=== EXERCISE INSTRUCTIONS ===
The complete listing should be restated word for word.

=== SUPPLIED ENTRIES ===
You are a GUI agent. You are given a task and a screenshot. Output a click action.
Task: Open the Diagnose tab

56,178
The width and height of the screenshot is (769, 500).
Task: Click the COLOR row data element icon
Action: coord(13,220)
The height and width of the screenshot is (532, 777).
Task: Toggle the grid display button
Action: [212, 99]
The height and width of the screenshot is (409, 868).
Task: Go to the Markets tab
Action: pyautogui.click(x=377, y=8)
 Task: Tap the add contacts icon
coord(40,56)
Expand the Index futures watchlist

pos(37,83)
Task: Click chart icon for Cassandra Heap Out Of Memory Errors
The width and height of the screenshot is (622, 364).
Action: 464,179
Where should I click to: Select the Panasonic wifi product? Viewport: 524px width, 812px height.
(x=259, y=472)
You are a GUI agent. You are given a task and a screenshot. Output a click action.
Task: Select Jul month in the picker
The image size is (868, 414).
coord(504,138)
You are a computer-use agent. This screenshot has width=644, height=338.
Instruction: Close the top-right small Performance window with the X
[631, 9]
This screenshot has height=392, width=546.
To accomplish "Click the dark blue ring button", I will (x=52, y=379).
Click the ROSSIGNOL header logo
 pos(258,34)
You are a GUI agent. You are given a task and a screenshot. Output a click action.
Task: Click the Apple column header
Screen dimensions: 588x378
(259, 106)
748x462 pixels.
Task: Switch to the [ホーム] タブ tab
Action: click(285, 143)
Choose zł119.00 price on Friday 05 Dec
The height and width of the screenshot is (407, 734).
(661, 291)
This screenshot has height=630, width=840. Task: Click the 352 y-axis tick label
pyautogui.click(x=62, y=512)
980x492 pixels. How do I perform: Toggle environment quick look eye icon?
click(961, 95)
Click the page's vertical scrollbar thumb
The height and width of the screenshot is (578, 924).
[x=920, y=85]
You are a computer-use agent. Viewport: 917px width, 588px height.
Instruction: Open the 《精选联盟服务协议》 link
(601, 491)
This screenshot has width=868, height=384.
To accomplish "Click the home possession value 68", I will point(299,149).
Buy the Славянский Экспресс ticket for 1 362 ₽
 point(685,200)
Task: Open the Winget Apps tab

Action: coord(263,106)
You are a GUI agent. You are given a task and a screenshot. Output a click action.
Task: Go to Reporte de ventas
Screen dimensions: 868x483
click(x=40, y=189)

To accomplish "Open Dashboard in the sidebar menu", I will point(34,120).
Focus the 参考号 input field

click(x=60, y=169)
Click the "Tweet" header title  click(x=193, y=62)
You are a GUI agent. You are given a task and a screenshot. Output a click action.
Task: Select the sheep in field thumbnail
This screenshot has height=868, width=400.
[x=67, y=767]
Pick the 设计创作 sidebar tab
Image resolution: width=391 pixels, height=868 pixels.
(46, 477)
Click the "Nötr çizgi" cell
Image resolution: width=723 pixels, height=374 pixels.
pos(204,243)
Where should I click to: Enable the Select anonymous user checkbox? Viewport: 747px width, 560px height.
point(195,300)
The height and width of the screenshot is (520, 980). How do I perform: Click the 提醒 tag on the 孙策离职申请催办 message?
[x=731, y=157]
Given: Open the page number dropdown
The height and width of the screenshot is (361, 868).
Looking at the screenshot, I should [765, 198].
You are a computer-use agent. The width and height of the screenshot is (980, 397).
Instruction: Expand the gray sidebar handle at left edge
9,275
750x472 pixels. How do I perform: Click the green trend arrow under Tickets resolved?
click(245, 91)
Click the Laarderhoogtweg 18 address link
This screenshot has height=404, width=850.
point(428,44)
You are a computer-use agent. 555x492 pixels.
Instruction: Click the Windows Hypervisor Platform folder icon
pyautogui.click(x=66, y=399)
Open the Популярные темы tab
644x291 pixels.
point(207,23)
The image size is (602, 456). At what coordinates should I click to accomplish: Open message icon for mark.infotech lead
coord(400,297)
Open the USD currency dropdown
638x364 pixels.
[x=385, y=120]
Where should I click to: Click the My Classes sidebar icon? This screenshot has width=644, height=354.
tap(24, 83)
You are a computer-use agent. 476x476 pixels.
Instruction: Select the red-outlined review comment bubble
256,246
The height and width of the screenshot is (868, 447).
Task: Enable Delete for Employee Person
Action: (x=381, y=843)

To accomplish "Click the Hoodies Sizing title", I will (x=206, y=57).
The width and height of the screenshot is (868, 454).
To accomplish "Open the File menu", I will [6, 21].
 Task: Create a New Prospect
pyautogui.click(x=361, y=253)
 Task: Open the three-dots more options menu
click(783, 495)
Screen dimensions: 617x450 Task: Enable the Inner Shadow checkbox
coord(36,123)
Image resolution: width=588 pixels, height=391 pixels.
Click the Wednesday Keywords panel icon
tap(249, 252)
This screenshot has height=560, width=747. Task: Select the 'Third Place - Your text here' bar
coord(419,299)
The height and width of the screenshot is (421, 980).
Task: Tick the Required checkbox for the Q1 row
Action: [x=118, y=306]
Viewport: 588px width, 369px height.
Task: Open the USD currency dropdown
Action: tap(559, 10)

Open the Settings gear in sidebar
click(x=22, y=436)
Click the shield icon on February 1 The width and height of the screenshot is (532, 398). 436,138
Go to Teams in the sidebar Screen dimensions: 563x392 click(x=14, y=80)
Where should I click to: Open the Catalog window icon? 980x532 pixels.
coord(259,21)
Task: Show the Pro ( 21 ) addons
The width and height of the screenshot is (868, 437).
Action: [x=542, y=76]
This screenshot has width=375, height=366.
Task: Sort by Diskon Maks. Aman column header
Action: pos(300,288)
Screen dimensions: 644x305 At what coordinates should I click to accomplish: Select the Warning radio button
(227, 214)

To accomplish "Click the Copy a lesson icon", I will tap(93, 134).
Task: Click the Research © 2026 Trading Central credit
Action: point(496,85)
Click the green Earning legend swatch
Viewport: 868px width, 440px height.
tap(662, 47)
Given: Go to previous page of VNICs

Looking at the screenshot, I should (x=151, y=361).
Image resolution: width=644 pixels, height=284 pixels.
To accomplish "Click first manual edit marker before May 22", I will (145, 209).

=== WORKED SOLUTION ===
You are a GUI agent. You are given a task and a screenshot. Output a click action.
Task: Open the Diagnose tab

56,178
The width and height of the screenshot is (769, 500).
Task: Click the COLOR row data element icon
Action: coord(13,220)
The height and width of the screenshot is (532, 777).
Task: Toggle the grid display button
Action: [212, 99]
The height and width of the screenshot is (409, 868).
Task: Go to the Markets tab
Action: pyautogui.click(x=377, y=8)
 Task: Tap the add contacts icon
coord(40,56)
Expand the Index futures watchlist

pos(37,83)
Task: Click chart icon for Cassandra Heap Out Of Memory Errors
The width and height of the screenshot is (622, 364).
Action: 464,179
Where should I click to: Select the Panasonic wifi product? Viewport: 524px width, 812px height.
(x=259, y=472)
You are a GUI agent. You are given a task and a screenshot. Output a click action.
Task: Select Jul month in the picker
The image size is (868, 414).
coord(504,138)
You are a computer-use agent. This screenshot has width=644, height=338.
Instruction: Close the top-right small Performance window with the X
[631, 9]
This screenshot has height=392, width=546.
To accomplish "Click the dark blue ring button", I will (x=52, y=379).
Click the ROSSIGNOL header logo
 pos(258,34)
You are a GUI agent. You are given a task and a screenshot. Output a click action.
Task: Click the Apple column header
Screen dimensions: 588x378
(259, 106)
748x462 pixels.
Task: Switch to the [ホーム] タブ tab
Action: click(285, 143)
Choose zł119.00 price on Friday 05 Dec
The height and width of the screenshot is (407, 734).
(661, 291)
This screenshot has height=630, width=840. Task: Click the 352 y-axis tick label
pyautogui.click(x=62, y=512)
980x492 pixels. How do I perform: Toggle environment quick look eye icon?
click(961, 95)
Click the page's vertical scrollbar thumb
The height and width of the screenshot is (578, 924).
[x=920, y=85]
You are a computer-use agent. Viewport: 917px width, 588px height.
Instruction: Open the 《精选联盟服务协议》 link
(601, 491)
This screenshot has width=868, height=384.
To accomplish "Click the home possession value 68", I will point(299,149).
Buy the Славянский Экспресс ticket for 1 362 ₽
 point(685,200)
Task: Open the Winget Apps tab

Action: coord(263,106)
You are a GUI agent. You are given a task and a screenshot. Output a click action.
Task: Go to Reporte de ventas
Screen dimensions: 868x483
click(x=40, y=189)

To accomplish "Open Dashboard in the sidebar menu", I will point(34,120).
Focus the 参考号 input field

click(x=60, y=169)
Click the "Tweet" header title  click(x=193, y=62)
You are a GUI agent. You are given a task and a screenshot. Output a click action.
Task: Select the sheep in field thumbnail
This screenshot has height=868, width=400.
[x=67, y=767]
Pick the 设计创作 sidebar tab
Image resolution: width=391 pixels, height=868 pixels.
(46, 477)
Click the "Nötr çizgi" cell
Image resolution: width=723 pixels, height=374 pixels.
pos(204,243)
Where should I click to: Enable the Select anonymous user checkbox? Viewport: 747px width, 560px height.
point(195,300)
The height and width of the screenshot is (520, 980). How do I perform: Click the 提醒 tag on the 孙策离职申请催办 message?
[x=731, y=157]
Given: Open the page number dropdown
The height and width of the screenshot is (361, 868).
Looking at the screenshot, I should [765, 198].
You are a computer-use agent. The width and height of the screenshot is (980, 397).
Instruction: Expand the gray sidebar handle at left edge
9,275
750x472 pixels. How do I perform: Click the green trend arrow under Tickets resolved?
click(245, 91)
Click the Laarderhoogtweg 18 address link
This screenshot has height=404, width=850.
point(428,44)
You are a computer-use agent. 555x492 pixels.
Instruction: Click the Windows Hypervisor Platform folder icon
pyautogui.click(x=66, y=399)
Open the Популярные темы tab
644x291 pixels.
point(207,23)
The image size is (602, 456). At what coordinates should I click to accomplish: Open message icon for mark.infotech lead
coord(400,297)
Open the USD currency dropdown
638x364 pixels.
[x=385, y=120]
Where should I click to: Click the My Classes sidebar icon? This screenshot has width=644, height=354.
tap(24, 83)
You are a computer-use agent. 476x476 pixels.
Instruction: Select the red-outlined review comment bubble
256,246
The height and width of the screenshot is (868, 447).
Task: Enable Delete for Employee Person
Action: (x=381, y=843)

To accomplish "Click the Hoodies Sizing title", I will (x=206, y=57).
The width and height of the screenshot is (868, 454).
To accomplish "Open the File menu", I will [6, 21].
 Task: Create a New Prospect
pyautogui.click(x=361, y=253)
 Task: Open the three-dots more options menu
click(783, 495)
Screen dimensions: 617x450 Task: Enable the Inner Shadow checkbox
coord(36,123)
Image resolution: width=588 pixels, height=391 pixels.
Click the Wednesday Keywords panel icon
tap(249, 252)
This screenshot has height=560, width=747. Task: Select the 'Third Place - Your text here' bar
coord(419,299)
The height and width of the screenshot is (421, 980).
Task: Tick the Required checkbox for the Q1 row
Action: [x=118, y=306]
Viewport: 588px width, 369px height.
Task: Open the USD currency dropdown
Action: tap(559, 10)

Open the Settings gear in sidebar
click(x=22, y=436)
Click the shield icon on February 1 The width and height of the screenshot is (532, 398). 436,138
Go to Teams in the sidebar Screen dimensions: 563x392 click(x=14, y=80)
Where should I click to: Open the Catalog window icon? 980x532 pixels.
coord(259,21)
Task: Show the Pro ( 21 ) addons
The width and height of the screenshot is (868, 437).
Action: [x=542, y=76]
This screenshot has width=375, height=366.
Task: Sort by Diskon Maks. Aman column header
Action: pos(300,288)
Screen dimensions: 644x305 At what coordinates should I click to accomplish: Select the Warning radio button
(227, 214)

To accomplish "Click the Copy a lesson icon", I will tap(93, 134).
Task: Click the Research © 2026 Trading Central credit
Action: point(496,85)
Click the green Earning legend swatch
Viewport: 868px width, 440px height.
tap(662, 47)
Given: Go to previous page of VNICs

Looking at the screenshot, I should (x=151, y=361).
Image resolution: width=644 pixels, height=284 pixels.
To accomplish "Click first manual edit marker before May 22", I will (145, 209).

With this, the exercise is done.